Provided entries:
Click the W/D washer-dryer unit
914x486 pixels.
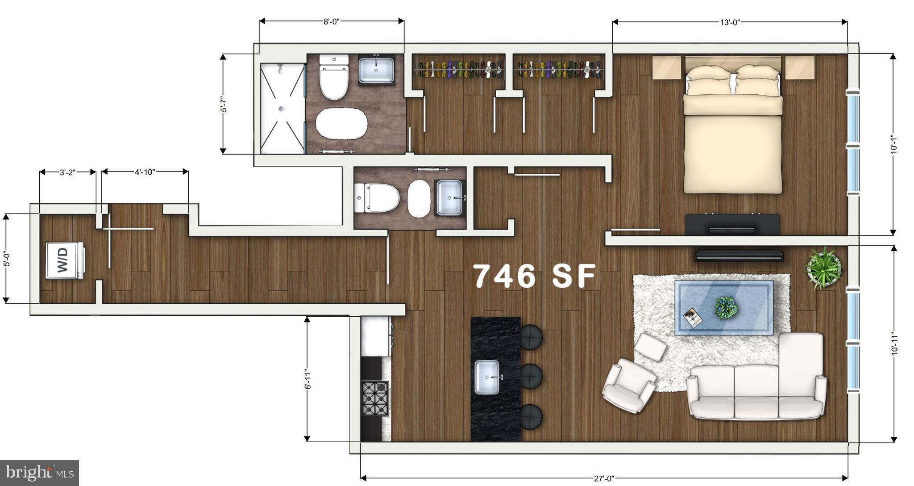coord(64,260)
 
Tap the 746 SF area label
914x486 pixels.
coord(534,276)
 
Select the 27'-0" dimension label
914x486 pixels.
coord(604,478)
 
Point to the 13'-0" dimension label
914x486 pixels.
coord(730,22)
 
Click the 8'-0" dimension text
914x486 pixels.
coord(332,21)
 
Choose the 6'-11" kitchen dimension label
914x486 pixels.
coord(307,379)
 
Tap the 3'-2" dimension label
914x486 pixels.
coord(67,172)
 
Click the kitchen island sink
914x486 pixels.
coord(487,377)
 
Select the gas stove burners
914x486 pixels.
coord(375,398)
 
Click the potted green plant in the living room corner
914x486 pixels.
coord(823,268)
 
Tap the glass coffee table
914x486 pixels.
coord(724,307)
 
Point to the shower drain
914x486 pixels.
coord(281,108)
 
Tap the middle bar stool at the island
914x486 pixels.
coord(531,376)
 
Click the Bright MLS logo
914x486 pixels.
coord(39,473)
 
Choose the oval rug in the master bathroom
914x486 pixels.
coord(341,123)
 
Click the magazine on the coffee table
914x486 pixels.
coord(692,318)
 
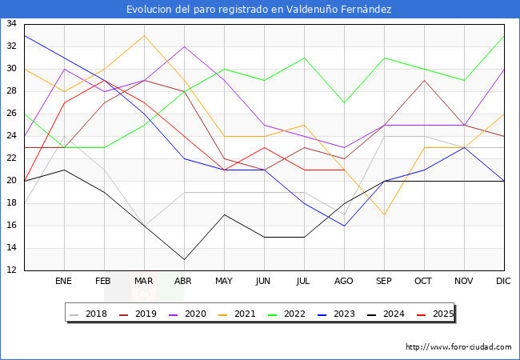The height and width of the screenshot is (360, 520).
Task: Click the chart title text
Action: pyautogui.click(x=259, y=10)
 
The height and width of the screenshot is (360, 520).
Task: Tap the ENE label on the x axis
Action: pyautogui.click(x=64, y=282)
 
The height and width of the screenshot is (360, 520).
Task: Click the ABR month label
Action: pyautogui.click(x=184, y=282)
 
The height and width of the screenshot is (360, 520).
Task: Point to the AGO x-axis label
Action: pyautogui.click(x=345, y=282)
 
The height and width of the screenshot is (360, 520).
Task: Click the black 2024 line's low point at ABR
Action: pyautogui.click(x=184, y=259)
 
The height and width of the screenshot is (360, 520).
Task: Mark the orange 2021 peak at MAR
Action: pyautogui.click(x=144, y=35)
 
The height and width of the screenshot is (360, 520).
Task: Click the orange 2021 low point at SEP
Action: pyautogui.click(x=385, y=214)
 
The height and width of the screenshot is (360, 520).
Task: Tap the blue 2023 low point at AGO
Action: pyautogui.click(x=345, y=226)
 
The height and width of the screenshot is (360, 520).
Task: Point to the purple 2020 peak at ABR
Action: pyautogui.click(x=184, y=46)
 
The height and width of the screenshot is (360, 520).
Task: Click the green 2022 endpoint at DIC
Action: pyautogui.click(x=504, y=35)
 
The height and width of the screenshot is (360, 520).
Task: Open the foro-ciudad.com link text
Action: pyautogui.click(x=458, y=347)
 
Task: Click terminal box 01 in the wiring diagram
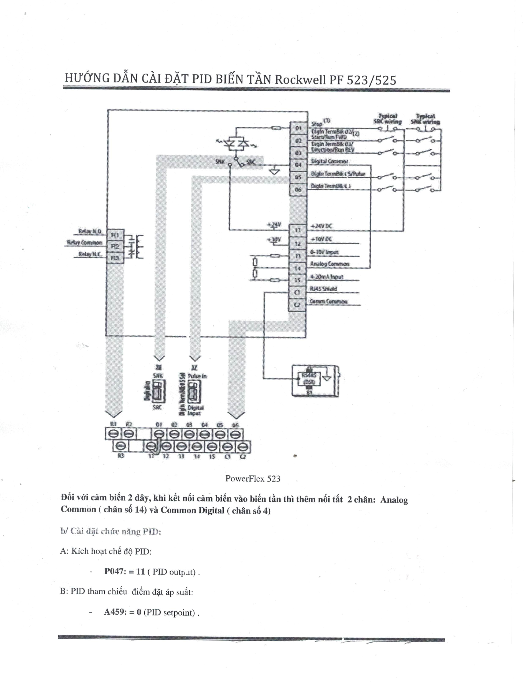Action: pyautogui.click(x=298, y=128)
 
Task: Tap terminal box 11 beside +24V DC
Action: pyautogui.click(x=298, y=230)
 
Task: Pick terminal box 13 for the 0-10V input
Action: pyautogui.click(x=298, y=256)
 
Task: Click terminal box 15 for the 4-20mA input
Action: pyautogui.click(x=297, y=280)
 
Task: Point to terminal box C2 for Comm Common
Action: pyautogui.click(x=297, y=305)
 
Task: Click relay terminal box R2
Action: pyautogui.click(x=115, y=246)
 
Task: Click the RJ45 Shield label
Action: pyautogui.click(x=323, y=289)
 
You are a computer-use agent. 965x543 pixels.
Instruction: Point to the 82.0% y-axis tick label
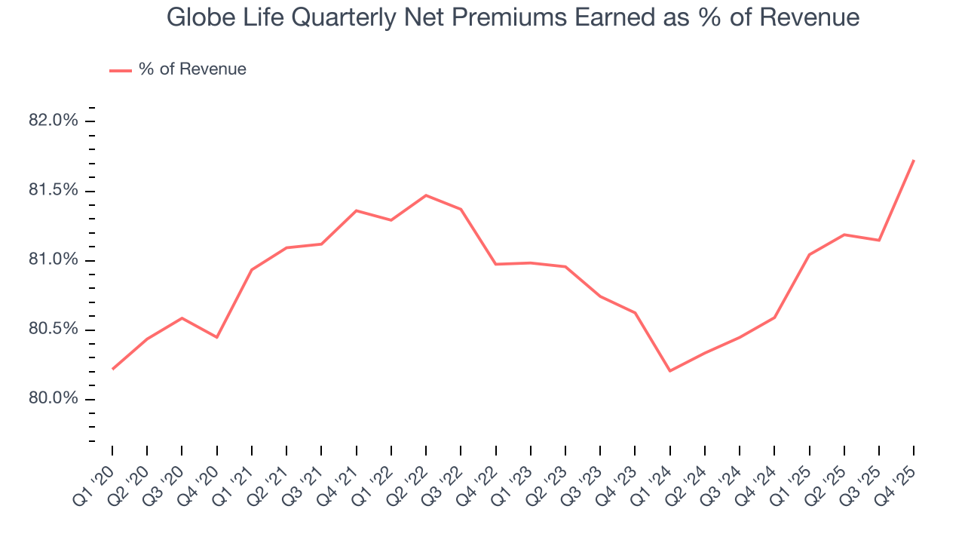pos(53,121)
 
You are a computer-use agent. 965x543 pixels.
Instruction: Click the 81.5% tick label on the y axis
pos(53,190)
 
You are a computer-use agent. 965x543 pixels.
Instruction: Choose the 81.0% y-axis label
pos(53,260)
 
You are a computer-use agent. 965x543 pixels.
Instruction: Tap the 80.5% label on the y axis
pos(53,330)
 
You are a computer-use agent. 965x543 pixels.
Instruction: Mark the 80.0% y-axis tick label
pos(53,399)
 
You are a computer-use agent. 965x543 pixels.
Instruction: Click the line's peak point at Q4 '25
pos(914,160)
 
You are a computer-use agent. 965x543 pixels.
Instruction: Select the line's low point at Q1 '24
pos(669,371)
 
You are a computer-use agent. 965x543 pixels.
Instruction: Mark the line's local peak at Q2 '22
pos(426,195)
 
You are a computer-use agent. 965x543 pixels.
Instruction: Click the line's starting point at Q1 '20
pos(112,369)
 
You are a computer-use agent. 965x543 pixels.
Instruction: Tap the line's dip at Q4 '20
pos(217,337)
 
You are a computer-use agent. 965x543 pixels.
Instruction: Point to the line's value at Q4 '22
pos(495,264)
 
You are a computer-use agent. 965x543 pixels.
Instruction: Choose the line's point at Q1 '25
pos(809,254)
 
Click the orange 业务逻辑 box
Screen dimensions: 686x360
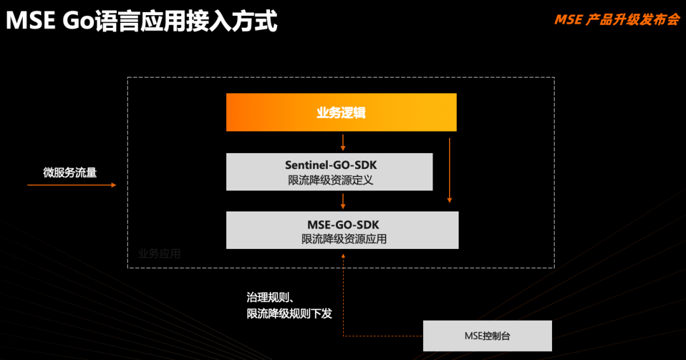341,112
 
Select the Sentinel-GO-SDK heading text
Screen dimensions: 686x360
331,165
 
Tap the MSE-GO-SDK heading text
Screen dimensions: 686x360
343,225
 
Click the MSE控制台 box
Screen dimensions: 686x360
487,336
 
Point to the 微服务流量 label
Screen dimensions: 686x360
70,172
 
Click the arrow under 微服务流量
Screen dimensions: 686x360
72,185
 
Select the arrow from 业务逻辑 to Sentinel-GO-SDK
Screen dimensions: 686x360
343,143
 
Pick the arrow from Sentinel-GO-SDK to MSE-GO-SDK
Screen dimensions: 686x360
343,201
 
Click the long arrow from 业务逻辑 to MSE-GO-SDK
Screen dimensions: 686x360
449,171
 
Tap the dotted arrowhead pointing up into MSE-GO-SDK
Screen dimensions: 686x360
343,257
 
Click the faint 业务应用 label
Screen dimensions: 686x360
159,254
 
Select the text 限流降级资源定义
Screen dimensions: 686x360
331,180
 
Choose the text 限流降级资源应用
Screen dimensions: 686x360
344,239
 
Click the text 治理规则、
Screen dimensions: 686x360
270,298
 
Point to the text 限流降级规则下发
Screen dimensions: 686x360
289,314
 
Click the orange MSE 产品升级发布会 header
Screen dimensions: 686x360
617,20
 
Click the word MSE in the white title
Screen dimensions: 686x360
30,20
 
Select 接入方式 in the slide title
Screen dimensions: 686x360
232,21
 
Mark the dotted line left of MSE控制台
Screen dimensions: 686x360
383,336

Task: Rewrite every one of the records above with "dimension label" replaced by "measurement label" wherever it occurs, leaving everything else unchanged. Leave the pictures out of your version.

The solution:
Click the W/D washer-dryer unit
914x486 pixels.
coord(64,260)
 
Tap the 746 SF area label
914x486 pixels.
coord(534,276)
 
Select the 27'-0" measurement label
914x486 pixels.
coord(604,478)
 
Point to the 13'-0" measurement label
914x486 pixels.
coord(730,22)
 
Click the 8'-0" dimension text
914x486 pixels.
coord(332,21)
 
Choose the 6'-11" kitchen measurement label
914x486 pixels.
coord(307,379)
 
Tap the 3'-2" measurement label
914x486 pixels.
coord(67,172)
 
Click the kitchen island sink
914x486 pixels.
coord(487,377)
 
Select the gas stove burners
914x486 pixels.
coord(375,398)
 
Click the potted green plant in the living room corner
914x486 pixels.
coord(823,268)
 
Tap the glass coffee table
914x486 pixels.
coord(724,307)
 
Point to the shower drain
914x486 pixels.
coord(281,108)
 
Tap the middle bar stool at the island
914x486 pixels.
coord(531,376)
 
Click the Bright MLS logo
914x486 pixels.
coord(39,473)
 
Choose the oval rug in the master bathroom
914x486 pixels.
coord(341,123)
 
Click the magazine on the coffee table
914x486 pixels.
coord(692,318)
 
The height and width of the screenshot is (360, 520).
Task: Click the chart title text
Action: pyautogui.click(x=259, y=10)
 
The height and width of the screenshot is (360, 520).
Task: Tap the ENE label on the x axis
Action: pyautogui.click(x=64, y=282)
 
The height and width of the screenshot is (360, 520).
Task: Click the ABR month label
Action: pyautogui.click(x=184, y=282)
 
The height and width of the screenshot is (360, 520).
Task: Point to the AGO x-axis label
Action: pyautogui.click(x=345, y=282)
 
The height and width of the screenshot is (360, 520).
Task: Click the black 2024 line's low point at ABR
Action: pyautogui.click(x=184, y=259)
 
The height and width of the screenshot is (360, 520).
Task: Mark the orange 2021 peak at MAR
Action: pyautogui.click(x=144, y=35)
 
The height and width of the screenshot is (360, 520).
Task: Click the orange 2021 low point at SEP
Action: pyautogui.click(x=385, y=214)
 
The height and width of the screenshot is (360, 520).
Task: Tap the blue 2023 low point at AGO
Action: pyautogui.click(x=345, y=226)
 
The height and width of the screenshot is (360, 520).
Task: Point to the purple 2020 peak at ABR
Action: pyautogui.click(x=184, y=46)
 
The height and width of the screenshot is (360, 520).
Task: Click the green 2022 endpoint at DIC
Action: pyautogui.click(x=504, y=35)
 
The height and width of the screenshot is (360, 520).
Task: Open the foro-ciudad.com link text
Action: pyautogui.click(x=458, y=347)
 
Task: Click terminal box 01 in the wiring diagram
Action: pyautogui.click(x=298, y=128)
 
Task: Tap terminal box 11 beside +24V DC
Action: pyautogui.click(x=298, y=230)
 
Task: Pick terminal box 13 for the 0-10V input
Action: pyautogui.click(x=298, y=256)
 
Task: Click terminal box 15 for the 4-20mA input
Action: pyautogui.click(x=297, y=280)
 
Task: Point to terminal box C2 for Comm Common
Action: pyautogui.click(x=297, y=305)
 
Task: Click relay terminal box R2
Action: pyautogui.click(x=115, y=246)
 
Task: Click the RJ45 Shield label
Action: pyautogui.click(x=323, y=289)
 
You are a computer-use agent. 965x543 pixels.
Instruction: Point to the 82.0% y-axis tick label
pos(53,121)
 
You are a computer-use agent. 965x543 pixels.
Instruction: Click the 81.5% tick label on the y axis
pos(53,190)
 
You are a computer-use agent. 965x543 pixels.
Instruction: Choose the 81.0% y-axis label
pos(53,260)
 
You are a computer-use agent. 965x543 pixels.
Instruction: Tap the 80.5% label on the y axis
pos(53,330)
 
You are a computer-use agent. 965x543 pixels.
Instruction: Mark the 80.0% y-axis tick label
pos(53,399)
 
You are a computer-use agent. 965x543 pixels.
Instruction: Click the line's peak point at Q4 '25
pos(914,160)
 
You are a computer-use agent. 965x543 pixels.
Instruction: Select the line's low point at Q1 '24
pos(669,371)
 
You are a computer-use agent. 965x543 pixels.
Instruction: Mark the line's local peak at Q2 '22
pos(426,195)
 
You are a computer-use agent. 965x543 pixels.
Instruction: Click the line's starting point at Q1 '20
pos(112,369)
 
You are a computer-use agent. 965x543 pixels.
Instruction: Tap the line's dip at Q4 '20
pos(217,337)
 
You are a computer-use agent. 965x543 pixels.
Instruction: Point to the line's value at Q4 '22
pos(495,264)
 
You are a computer-use agent. 965x543 pixels.
Instruction: Choose the line's point at Q1 '25
pos(809,254)
 
Click the orange 业务逻辑 box
Screen dimensions: 686x360
341,112
 
Select the Sentinel-GO-SDK heading text
Screen dimensions: 686x360
331,165
 
Tap the MSE-GO-SDK heading text
Screen dimensions: 686x360
343,225
 
Click the MSE控制台 box
Screen dimensions: 686x360
487,336
 
Point to the 微服务流量 label
Screen dimensions: 686x360
70,172
 
Click the arrow under 微服务流量
Screen dimensions: 686x360
72,185
 
Select the arrow from 业务逻辑 to Sentinel-GO-SDK
Screen dimensions: 686x360
343,143
 
Pick the arrow from Sentinel-GO-SDK to MSE-GO-SDK
Screen dimensions: 686x360
343,201
 
Click the long arrow from 业务逻辑 to MSE-GO-SDK
Screen dimensions: 686x360
449,171
 
Tap the dotted arrowhead pointing up into MSE-GO-SDK
Screen dimensions: 686x360
343,257
 
Click the faint 业务应用 label
Screen dimensions: 686x360
159,254
 
Select the text 限流降级资源定义
Screen dimensions: 686x360
331,180
 
Choose the text 限流降级资源应用
Screen dimensions: 686x360
344,239
 
Click the text 治理规则、
Screen dimensions: 686x360
270,298
 
Point to the text 限流降级规则下发
Screen dimensions: 686x360
289,314
 
Click the orange MSE 产品升级发布会 header
Screen dimensions: 686x360
617,20
 
Click the word MSE in the white title
Screen dimensions: 686x360
30,20
 
Select 接入方式 in the slide title
Screen dimensions: 686x360
232,21
 
Mark the dotted line left of MSE控制台
Screen dimensions: 686x360
383,336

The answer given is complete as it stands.